2010.12.03

新築マンション 手抜き工事してないか確認する方法

手抜き工事をしていないか。これはマンションをお買いになる方なら、どなたでも、一度は疑う問題です。それを見抜くひとつの方法をご紹介しましょう。


竣工予定日と引き渡し予定日をチェック

広告やパンフレットで、「竣工日」(工事終了の日)と「引き渡し日」をチェックして下さい。「3月15日竣工、3月31日引き渡し(予定)」などと、両者の間隔が短いものは要注意です。

普通、マンションは竣工してから買い手に引き渡しを行うまでの期間を1か月以上取ります。社内規準を厳しく設定しているデベロッパーや、戸数の多い物件は2か月としています。この2カ月は何のためかと言えば、竣工後の内覧会で不具合が見つかったとき、その調整や手直し工事が必要だからです。

竣工から引き渡しまで15日しかないというようなケースは、大抵が決算に間に合わせるためです。マンションの売り上げは会計上、「引き渡し」が条件ですから、3月中に顧客に引き渡しを完了させたいのです。

「3月15日竣工」に注意

3月中に引き渡しをするためには、どうしても2月中か、それ以前に竣工させてしまいたいわけです。施工会社は工期に無理があると売主(発注者)に抵抗しますが、仕事を失いたくないので、ぎりぎりの3月15日竣工を約束することがあります。

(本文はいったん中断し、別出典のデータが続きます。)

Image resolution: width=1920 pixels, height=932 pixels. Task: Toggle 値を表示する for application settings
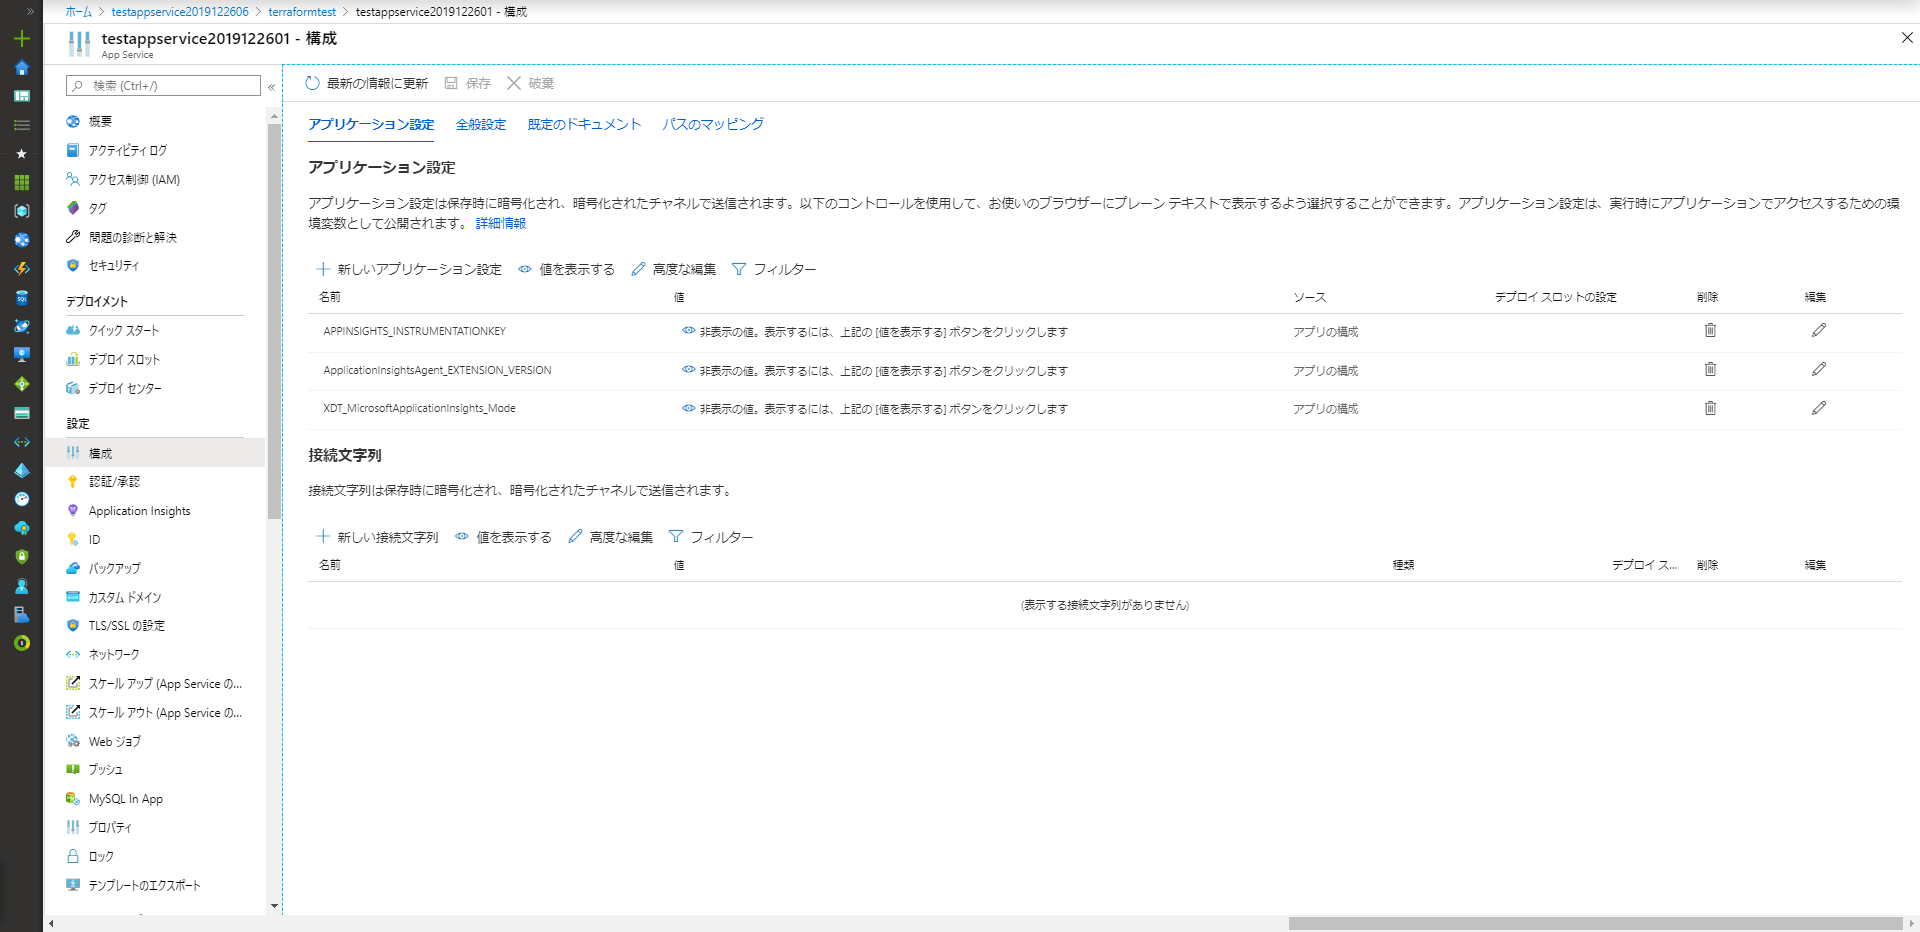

ところが、元々が難しい工程ですから、長雨などによって工事できない日があったりしますと、たちまち竣工が遅れる事態になりかねません。そうなったときは、突貫工事をして遅れを取り戻そうとします。

特に施工期間中に雨が多かった場合などは注意する必要があるでしょう。

近隣住民との協定をチェック

近隣住民との協定で夜間や休日の工事はできないことが多いものです。このことも、無理やり竣工日に合わせようとして手抜き工事を生む要因となることもあります。

致命的な手抜き工事はないと信じるとしても、仕上げ段階で先を急いだために、クロスの貼り合わせが悪いとか、建具がガタつくといった、綺麗にできていない所や、不具合が発生する可能性はあります。

夜間工事ができないはずなのに、竣工が早い場合は要注意でしょう。

入居後の手直し工事発生とならないように

最初にも挙げたように竣工日から引き渡し日までの間隔が短い場合、それを手直しする時間はありません。なので、売主は買い手を説得して引き渡しを受けさせ(=決算に間に合わせ)、手直し工事は入居後も引き続いて行うということになることも実際にはあります。買い手の迷惑は言うまでもありませんね。

このように、工事スケジュールがタイトな物件はできれば避けておくほうが良いでしょう。